Divergence with age in blood pressure in African-Caribbean and white populations in England: implications for screening for hypertension.Am J Hypertens. 2012 Jan; 25(1):89-96.AJ
We assessed when blood pressure (BP) and hypertension begin to rise in African-Caribbeans compared to the white population; and whether the change relates to body mass index (BMI).
Secondary analysis of the cross-sectional Health Surveys for England among 22,723 participants (21,344 whites and 1,379 African-Caribbeans) adults aged ≥18 years.

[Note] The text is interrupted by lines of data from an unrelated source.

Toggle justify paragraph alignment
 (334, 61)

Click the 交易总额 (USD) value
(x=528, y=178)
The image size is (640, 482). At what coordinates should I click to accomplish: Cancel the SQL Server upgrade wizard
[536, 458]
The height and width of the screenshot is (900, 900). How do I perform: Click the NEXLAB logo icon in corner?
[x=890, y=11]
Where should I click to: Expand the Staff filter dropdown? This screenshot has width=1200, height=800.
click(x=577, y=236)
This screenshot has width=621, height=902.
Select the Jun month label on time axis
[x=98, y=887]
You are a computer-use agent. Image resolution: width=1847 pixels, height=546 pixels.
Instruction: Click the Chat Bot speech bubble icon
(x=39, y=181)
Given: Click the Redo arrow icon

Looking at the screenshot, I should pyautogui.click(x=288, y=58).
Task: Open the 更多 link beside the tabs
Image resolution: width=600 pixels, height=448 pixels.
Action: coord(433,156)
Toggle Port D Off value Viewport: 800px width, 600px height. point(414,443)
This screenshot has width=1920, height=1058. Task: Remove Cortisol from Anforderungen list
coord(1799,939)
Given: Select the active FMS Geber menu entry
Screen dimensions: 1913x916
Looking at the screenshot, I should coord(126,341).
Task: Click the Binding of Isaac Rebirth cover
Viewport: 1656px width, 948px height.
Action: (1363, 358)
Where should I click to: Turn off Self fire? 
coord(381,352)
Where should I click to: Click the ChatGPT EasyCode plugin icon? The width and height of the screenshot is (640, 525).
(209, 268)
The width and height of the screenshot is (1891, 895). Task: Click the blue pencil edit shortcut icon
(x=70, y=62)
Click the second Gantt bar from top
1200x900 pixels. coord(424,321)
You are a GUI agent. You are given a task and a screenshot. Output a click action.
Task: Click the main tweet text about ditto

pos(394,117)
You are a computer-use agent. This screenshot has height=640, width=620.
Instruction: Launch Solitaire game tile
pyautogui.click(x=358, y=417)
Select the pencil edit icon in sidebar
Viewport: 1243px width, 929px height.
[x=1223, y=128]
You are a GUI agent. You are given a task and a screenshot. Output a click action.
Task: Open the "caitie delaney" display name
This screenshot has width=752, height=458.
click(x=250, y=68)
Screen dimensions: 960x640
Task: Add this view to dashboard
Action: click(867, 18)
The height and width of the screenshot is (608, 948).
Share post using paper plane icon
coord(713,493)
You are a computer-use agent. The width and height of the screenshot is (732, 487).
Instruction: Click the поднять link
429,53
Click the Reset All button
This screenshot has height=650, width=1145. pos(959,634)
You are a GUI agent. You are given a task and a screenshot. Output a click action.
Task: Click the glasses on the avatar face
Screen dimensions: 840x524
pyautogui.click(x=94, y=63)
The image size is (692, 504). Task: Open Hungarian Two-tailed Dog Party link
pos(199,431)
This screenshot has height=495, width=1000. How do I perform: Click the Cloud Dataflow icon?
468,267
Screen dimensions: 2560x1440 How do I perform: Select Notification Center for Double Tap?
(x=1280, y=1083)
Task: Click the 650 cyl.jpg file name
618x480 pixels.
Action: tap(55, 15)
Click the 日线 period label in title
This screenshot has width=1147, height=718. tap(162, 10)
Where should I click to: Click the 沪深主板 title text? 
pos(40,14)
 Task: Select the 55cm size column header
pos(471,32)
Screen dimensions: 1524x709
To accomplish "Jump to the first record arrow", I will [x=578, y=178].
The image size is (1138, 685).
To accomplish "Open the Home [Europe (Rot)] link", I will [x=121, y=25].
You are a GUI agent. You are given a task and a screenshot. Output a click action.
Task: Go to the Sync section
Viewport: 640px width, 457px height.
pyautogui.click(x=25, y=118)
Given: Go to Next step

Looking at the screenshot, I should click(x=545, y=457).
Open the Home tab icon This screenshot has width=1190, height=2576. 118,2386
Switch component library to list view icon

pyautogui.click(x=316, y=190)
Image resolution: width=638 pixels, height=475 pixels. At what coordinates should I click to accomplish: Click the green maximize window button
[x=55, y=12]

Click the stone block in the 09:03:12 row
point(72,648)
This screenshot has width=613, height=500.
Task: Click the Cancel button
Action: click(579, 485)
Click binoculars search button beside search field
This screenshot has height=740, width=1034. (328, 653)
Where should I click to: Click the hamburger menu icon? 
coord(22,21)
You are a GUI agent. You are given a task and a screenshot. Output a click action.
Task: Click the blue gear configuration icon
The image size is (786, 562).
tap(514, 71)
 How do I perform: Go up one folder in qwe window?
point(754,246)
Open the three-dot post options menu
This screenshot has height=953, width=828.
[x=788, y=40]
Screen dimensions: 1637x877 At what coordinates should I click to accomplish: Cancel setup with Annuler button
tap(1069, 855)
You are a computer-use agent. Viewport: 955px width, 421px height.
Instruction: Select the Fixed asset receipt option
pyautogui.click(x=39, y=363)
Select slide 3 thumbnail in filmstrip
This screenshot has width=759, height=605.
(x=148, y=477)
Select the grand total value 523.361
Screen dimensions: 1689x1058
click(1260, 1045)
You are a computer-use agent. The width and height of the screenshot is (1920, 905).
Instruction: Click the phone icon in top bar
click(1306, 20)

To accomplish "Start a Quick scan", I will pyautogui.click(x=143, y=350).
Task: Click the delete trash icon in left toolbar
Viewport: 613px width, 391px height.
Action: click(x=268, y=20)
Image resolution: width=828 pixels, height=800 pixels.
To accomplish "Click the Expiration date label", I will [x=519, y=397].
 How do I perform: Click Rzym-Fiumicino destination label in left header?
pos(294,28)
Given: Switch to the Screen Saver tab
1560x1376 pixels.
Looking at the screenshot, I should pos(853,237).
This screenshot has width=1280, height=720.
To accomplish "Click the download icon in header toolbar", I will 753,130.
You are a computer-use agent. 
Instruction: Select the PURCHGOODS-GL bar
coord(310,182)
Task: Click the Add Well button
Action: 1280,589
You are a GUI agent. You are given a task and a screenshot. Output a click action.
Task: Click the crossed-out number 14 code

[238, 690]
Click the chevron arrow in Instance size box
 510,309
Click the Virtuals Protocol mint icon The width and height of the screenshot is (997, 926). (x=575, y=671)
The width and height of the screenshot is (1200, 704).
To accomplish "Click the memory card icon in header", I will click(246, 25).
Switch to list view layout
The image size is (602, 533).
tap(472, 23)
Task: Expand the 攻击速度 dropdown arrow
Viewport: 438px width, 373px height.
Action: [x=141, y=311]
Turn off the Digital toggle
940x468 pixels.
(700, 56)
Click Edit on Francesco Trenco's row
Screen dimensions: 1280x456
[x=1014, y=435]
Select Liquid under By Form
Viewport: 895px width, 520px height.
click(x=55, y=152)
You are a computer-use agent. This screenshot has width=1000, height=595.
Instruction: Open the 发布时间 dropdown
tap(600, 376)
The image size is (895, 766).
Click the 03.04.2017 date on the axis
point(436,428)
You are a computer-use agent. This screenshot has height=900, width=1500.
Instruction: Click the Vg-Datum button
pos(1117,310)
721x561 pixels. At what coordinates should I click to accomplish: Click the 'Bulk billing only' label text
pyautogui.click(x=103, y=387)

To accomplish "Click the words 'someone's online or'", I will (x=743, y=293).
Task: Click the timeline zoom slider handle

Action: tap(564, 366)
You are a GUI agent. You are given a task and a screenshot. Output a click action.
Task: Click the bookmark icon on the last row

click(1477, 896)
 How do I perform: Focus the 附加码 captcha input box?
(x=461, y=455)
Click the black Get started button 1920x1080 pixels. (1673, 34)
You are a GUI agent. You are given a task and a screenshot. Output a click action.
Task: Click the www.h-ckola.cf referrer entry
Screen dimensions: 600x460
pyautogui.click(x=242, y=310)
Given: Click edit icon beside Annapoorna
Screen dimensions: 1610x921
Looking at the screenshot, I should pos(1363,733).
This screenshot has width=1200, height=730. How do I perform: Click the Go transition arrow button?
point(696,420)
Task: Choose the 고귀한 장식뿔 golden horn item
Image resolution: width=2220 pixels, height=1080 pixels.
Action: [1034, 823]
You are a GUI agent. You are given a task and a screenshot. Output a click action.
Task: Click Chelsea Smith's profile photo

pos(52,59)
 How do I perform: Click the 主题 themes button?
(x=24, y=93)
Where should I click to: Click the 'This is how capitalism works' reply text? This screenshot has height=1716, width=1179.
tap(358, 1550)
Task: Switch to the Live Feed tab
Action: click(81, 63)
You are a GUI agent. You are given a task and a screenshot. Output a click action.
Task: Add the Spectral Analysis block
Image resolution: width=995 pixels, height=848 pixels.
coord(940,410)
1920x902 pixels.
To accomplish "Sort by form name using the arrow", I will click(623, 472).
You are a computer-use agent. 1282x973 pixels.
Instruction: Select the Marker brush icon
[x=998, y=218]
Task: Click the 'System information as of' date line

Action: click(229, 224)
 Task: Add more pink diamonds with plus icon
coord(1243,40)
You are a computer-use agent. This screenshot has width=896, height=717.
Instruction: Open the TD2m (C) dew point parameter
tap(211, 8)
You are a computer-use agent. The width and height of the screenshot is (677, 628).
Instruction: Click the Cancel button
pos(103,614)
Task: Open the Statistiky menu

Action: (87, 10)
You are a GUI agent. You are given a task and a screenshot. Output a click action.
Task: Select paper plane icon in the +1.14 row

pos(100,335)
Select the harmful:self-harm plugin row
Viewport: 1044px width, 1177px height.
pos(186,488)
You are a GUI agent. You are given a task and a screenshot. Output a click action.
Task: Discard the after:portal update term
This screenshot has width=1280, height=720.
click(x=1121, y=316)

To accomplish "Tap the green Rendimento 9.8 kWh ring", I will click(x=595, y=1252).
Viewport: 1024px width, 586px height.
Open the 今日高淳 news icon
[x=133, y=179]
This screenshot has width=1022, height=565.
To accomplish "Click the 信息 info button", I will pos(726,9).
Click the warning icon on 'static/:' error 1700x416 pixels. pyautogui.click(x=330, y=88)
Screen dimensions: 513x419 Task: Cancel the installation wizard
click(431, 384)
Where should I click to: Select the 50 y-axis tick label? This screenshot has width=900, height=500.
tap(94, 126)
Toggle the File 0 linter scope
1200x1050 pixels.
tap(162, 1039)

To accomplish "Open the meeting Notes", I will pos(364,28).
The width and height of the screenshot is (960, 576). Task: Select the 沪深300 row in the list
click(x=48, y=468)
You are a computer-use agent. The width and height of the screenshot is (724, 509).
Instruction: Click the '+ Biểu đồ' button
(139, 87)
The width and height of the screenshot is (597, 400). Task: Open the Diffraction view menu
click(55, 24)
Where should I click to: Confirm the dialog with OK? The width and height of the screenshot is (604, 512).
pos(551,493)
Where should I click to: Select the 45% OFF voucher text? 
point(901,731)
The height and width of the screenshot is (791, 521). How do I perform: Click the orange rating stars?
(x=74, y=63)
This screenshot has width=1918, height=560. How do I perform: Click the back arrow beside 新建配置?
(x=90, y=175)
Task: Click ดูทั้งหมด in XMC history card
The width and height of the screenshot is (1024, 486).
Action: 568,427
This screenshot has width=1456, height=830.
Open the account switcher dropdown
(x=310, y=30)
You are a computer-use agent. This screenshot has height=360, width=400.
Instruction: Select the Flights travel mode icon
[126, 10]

The cubic spline graphs showed a crossover (African-Caribbean greater than whites) at 30-40 years in BP. Age-specific mean BP and hypertension prevalence data showed at 20-29 years African-Caribbean men were advantaged but not thereafter. There was little difference in BMI in men. African-Caribbean women had lower systolic BP (but higher prevalence of hypertension) at 20-29 years but higher BP and prevalence of hypertension thereafter. African-Caribbean women had higher BMI than white women. Regression showed an age and ethnicity interaction for systolic (0.076 mm Hg greater increase per year, P = 0.054) and diastolic BP (0.068 mm Hg greater increase per year (P = 0.009) and hypertension (OR equals 1.02, P = 0.004) in African-Caribbean men, and diastolic BP in African-Caribbean women (0.057 mm Hg greater increase per year, P = 0.017). Crossover was 28, 44, and 28 years for systolic BP, diastolic BP and hypertension in men, respectively; and 40 years for diastolic BP in women.
Clinicians should be extra vigilant about screening African-Caribbean patients from the age of 30 years. Detailed study is needed to understand the still mysterious mechanisms for this crossover.